### Énoncé A
D'après l'extrait sur Nîmes, pendant combien de temps la ville resta-t-elle sous la puissance des Romains avant de tomber entre les mains des Goths ?

── Extrait

(Géographie) en latin Nemausus, ville de France dans le bas-Languedoc. Elle est fort ancienne, et doit vraisemblablement son origine aux Phocéens d'Ionie, qui fondèrent Marseille. Leur colonie s'étant trouvée trop resserrée dans le territoire de Marseille, fut obligée de se répandre à Orange, à Nice, à Antibes, à Turin, à Tarragone et à Nimes. Les anciennes armoiries de cette ville, et les épitaphes grecques qui y ont été trouvées, semblent confirmer cette opinion.

Nimes resta environ 400 ans dans l'état où les Phocéens la mirent, jusqu'au temps qu'elle tomba avec le reste des Volsques, dont elle était capitale, sous la puissance des Romains. Les Volsques habitaient le long du Rhône ; ils avaient assujetti cette ville, ou avaient été conquis par elle. Ce qu'il y a de sur, c'est qu'au temps où Fabius Maximus la soumit aux Romains, elle était appelée Nemausus, urbs Volscorum Arecomicorum. Apparemment qu'elle sut dans la suite se soustraire de cette nouvelle domination ; car on observe qu'elle fut du nombre des 837 villes que Pompée conquit dans ses exploits, depuis les Alpes jusqu'aux derniers confins de l'Espagne.

Plusieurs marbres que l'on a trouvés dans les débris de Nimes avec des inscriptions latines, font voir que les Romains y ont envoyé des colonies ; qu'elle a été gouvernée par des consuls et des decemvirs ; qu'il y avait des édiles comme à Rome, un sénat, une compagnie de décurions, un questeur ; enfin qu'il y avait un collège de prêtres, et un temple dédié à Auguste.

Quand l'empire s'écroula sous Honorius et Arcadius, la ville de Nimes tomba entre les mains des Goths, après avoir été environ 500 ans sous la puissance des Romains. On conjecture avec vraisemblance que la plupart des monuments dont on voit encore aujourd'hui de superbes restes, ont été ordonnés par les deux Antonins, pour marquer leur bienveillance à une ville dont ils étaient originaires.

────
── Données fournies

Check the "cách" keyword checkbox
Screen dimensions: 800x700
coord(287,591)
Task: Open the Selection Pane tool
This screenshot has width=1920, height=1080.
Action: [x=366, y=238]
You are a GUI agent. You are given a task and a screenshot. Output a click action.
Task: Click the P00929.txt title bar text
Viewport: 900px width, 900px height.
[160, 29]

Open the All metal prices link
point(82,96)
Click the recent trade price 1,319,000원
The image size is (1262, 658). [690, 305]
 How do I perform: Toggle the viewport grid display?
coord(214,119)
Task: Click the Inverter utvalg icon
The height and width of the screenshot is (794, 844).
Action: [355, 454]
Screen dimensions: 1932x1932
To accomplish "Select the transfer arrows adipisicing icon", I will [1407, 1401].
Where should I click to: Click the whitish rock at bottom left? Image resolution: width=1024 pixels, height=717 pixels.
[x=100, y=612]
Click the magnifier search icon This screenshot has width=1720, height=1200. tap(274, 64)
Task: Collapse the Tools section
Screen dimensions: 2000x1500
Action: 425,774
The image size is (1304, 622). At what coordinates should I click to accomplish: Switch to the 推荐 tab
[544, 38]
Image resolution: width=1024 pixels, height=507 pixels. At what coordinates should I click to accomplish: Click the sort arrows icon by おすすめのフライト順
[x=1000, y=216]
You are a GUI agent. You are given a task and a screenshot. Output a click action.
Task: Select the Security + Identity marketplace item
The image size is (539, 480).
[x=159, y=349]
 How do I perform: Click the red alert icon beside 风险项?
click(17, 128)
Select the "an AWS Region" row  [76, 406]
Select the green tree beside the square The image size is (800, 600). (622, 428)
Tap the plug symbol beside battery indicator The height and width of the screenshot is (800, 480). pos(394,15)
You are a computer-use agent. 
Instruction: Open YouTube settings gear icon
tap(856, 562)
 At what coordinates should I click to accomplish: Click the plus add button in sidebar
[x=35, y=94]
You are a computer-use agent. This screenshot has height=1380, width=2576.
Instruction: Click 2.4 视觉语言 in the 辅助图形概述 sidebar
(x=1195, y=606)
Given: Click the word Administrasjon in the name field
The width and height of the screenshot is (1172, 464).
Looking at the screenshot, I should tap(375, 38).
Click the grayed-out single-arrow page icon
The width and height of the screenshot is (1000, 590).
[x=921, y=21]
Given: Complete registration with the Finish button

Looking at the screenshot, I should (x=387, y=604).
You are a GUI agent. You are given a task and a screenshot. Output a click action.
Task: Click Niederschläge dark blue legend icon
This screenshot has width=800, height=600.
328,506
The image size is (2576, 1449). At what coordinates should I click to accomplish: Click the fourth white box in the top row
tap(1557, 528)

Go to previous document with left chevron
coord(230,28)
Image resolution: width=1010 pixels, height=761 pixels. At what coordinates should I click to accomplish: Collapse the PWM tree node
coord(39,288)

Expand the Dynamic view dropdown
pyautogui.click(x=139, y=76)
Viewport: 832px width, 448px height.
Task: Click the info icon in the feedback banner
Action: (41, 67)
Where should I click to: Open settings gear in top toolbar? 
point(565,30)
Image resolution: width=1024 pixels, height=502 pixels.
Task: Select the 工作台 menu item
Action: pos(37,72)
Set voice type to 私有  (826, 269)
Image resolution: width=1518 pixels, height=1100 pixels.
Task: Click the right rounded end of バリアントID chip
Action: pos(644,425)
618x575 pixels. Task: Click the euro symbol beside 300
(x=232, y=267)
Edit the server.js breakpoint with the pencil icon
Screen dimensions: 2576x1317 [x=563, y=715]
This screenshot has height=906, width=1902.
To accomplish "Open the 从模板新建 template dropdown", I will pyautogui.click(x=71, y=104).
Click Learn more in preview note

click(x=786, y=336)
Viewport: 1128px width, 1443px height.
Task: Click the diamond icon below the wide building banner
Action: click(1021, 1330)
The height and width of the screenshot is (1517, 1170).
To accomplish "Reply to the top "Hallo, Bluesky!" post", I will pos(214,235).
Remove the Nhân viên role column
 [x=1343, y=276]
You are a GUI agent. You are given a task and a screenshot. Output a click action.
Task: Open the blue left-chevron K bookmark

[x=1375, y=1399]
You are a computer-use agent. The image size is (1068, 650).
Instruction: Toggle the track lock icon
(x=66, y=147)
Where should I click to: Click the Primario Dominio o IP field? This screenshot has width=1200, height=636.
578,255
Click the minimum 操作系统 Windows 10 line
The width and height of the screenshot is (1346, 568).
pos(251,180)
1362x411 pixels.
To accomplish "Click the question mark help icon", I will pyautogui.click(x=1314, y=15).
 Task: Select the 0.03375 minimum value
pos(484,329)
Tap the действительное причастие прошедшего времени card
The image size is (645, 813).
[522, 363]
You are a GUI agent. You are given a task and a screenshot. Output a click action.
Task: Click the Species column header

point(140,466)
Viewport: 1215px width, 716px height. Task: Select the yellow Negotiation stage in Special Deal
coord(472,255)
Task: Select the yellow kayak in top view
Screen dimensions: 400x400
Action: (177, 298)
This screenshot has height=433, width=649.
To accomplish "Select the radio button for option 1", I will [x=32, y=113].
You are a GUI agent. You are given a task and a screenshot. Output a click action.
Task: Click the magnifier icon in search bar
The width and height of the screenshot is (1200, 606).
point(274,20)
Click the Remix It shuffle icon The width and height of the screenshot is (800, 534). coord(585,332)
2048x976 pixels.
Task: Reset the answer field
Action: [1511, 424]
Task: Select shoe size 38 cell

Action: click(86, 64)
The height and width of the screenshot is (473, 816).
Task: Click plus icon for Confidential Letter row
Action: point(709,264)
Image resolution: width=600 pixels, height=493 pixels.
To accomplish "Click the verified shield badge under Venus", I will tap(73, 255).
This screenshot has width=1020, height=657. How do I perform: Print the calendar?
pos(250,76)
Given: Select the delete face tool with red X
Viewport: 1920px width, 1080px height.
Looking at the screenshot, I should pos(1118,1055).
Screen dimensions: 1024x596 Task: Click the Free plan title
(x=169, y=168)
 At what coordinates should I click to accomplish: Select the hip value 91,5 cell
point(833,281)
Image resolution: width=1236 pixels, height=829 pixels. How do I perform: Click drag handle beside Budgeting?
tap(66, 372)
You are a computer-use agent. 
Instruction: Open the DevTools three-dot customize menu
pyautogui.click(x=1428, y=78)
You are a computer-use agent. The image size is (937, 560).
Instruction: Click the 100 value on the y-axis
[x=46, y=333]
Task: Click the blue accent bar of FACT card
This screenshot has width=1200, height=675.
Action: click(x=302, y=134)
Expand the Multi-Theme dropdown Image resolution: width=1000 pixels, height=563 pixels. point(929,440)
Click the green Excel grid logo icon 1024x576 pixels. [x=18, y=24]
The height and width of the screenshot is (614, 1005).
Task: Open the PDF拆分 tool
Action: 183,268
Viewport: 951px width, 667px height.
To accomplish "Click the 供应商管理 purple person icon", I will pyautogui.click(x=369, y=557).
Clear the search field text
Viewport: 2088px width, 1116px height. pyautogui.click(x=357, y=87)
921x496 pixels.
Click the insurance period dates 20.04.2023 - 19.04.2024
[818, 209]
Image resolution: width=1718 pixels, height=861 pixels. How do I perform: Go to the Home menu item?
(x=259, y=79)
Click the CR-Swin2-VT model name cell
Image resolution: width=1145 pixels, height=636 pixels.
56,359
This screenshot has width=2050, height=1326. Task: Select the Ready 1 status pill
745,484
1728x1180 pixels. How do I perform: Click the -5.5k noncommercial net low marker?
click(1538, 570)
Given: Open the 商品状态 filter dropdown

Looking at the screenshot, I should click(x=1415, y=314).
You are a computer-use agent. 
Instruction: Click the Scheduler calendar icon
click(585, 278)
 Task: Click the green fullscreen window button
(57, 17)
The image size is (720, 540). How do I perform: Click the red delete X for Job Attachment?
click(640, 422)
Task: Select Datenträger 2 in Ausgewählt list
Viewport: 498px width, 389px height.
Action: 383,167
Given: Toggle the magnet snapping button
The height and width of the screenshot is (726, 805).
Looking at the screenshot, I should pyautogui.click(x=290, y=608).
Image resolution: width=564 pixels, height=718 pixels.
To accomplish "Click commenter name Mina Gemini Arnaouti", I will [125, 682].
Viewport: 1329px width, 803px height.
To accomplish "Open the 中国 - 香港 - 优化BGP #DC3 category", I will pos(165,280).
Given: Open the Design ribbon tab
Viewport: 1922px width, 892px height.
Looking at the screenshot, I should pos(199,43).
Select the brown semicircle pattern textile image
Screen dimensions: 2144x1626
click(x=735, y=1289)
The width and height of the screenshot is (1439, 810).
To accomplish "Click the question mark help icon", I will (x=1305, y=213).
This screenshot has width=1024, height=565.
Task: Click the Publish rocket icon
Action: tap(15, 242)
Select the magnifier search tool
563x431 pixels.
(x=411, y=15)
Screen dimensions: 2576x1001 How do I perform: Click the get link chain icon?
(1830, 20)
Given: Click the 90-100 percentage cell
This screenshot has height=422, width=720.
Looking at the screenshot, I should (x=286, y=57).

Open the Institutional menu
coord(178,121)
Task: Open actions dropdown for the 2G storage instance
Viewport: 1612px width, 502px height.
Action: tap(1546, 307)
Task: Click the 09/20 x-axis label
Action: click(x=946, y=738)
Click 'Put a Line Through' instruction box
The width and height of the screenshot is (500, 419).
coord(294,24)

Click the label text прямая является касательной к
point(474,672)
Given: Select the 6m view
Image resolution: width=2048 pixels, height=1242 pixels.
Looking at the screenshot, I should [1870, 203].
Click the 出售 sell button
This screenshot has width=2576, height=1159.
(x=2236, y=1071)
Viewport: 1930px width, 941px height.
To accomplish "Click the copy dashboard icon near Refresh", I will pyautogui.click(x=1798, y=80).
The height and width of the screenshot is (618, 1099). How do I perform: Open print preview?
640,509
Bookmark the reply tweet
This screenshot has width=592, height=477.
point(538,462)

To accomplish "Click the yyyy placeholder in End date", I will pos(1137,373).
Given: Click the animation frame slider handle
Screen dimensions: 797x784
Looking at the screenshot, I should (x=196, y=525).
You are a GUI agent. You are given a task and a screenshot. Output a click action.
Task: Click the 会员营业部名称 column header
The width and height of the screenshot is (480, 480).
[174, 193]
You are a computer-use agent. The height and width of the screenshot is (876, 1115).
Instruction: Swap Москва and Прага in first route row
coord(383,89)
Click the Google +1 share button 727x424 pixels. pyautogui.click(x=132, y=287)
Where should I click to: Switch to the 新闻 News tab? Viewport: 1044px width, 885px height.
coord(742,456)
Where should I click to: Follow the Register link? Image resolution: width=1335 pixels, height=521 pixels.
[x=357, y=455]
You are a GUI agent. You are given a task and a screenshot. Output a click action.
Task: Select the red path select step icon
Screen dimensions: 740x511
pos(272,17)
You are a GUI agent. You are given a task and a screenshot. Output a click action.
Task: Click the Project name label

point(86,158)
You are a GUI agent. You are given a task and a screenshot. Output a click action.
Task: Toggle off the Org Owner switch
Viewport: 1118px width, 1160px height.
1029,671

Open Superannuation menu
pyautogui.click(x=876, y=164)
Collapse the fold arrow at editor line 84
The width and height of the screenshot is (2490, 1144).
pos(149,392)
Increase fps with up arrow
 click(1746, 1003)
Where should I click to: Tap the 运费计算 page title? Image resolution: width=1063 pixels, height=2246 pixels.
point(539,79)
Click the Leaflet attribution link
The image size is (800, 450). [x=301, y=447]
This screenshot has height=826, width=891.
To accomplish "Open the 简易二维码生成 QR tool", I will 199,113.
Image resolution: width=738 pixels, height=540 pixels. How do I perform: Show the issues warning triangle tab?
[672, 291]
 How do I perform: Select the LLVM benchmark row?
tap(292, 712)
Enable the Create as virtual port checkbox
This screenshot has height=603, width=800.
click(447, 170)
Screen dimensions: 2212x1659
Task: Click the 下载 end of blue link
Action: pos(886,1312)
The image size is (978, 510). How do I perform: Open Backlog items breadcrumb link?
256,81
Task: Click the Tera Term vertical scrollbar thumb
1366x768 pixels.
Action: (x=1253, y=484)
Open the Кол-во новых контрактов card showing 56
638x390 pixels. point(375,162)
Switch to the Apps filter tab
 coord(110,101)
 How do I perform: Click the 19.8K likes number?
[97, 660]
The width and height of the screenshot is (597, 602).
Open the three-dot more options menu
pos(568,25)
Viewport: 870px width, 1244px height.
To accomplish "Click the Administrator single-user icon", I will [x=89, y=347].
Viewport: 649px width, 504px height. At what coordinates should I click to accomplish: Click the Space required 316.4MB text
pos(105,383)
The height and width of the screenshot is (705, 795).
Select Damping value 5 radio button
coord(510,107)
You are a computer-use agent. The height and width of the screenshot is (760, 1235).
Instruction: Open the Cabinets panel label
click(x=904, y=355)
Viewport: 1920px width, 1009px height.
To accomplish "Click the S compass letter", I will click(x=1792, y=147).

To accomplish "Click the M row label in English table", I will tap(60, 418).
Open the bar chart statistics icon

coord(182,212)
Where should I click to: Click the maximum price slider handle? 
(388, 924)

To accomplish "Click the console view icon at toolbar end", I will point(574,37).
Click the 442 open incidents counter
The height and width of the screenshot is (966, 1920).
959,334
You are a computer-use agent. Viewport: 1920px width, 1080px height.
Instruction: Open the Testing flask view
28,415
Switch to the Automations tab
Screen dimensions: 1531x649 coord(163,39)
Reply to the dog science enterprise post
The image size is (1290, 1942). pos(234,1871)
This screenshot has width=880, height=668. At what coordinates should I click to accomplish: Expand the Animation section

────

### Énoncé B
Recopiez à l'identique, dans la liste, tout ce qui va de la ligne contenant « Task: Click the blue accent bar of FACT card » jusqu'à la ligne contenant « click(1538, 570) », ces deux lignes comprises.

### Corrigé détaillé A
Environ 500 ans.

### Corrigé détaillé B
Task: Click the blue accent bar of FACT card
This screenshot has width=1200, height=675.
Action: click(x=302, y=134)
Expand the Multi-Theme dropdown Image resolution: width=1000 pixels, height=563 pixels. point(929,440)
Click the green Excel grid logo icon 1024x576 pixels. [x=18, y=24]
The height and width of the screenshot is (614, 1005).
Task: Open the PDF拆分 tool
Action: 183,268
Viewport: 951px width, 667px height.
To accomplish "Click the 供应商管理 purple person icon", I will pyautogui.click(x=369, y=557).
Clear the search field text
Viewport: 2088px width, 1116px height. pyautogui.click(x=357, y=87)
921x496 pixels.
Click the insurance period dates 20.04.2023 - 19.04.2024
[818, 209]
Image resolution: width=1718 pixels, height=861 pixels. How do I perform: Go to the Home menu item?
(x=259, y=79)
Click the CR-Swin2-VT model name cell
Image resolution: width=1145 pixels, height=636 pixels.
56,359
This screenshot has width=2050, height=1326. Task: Select the Ready 1 status pill
745,484
1728x1180 pixels. How do I perform: Click the -5.5k noncommercial net low marker?
click(1538, 570)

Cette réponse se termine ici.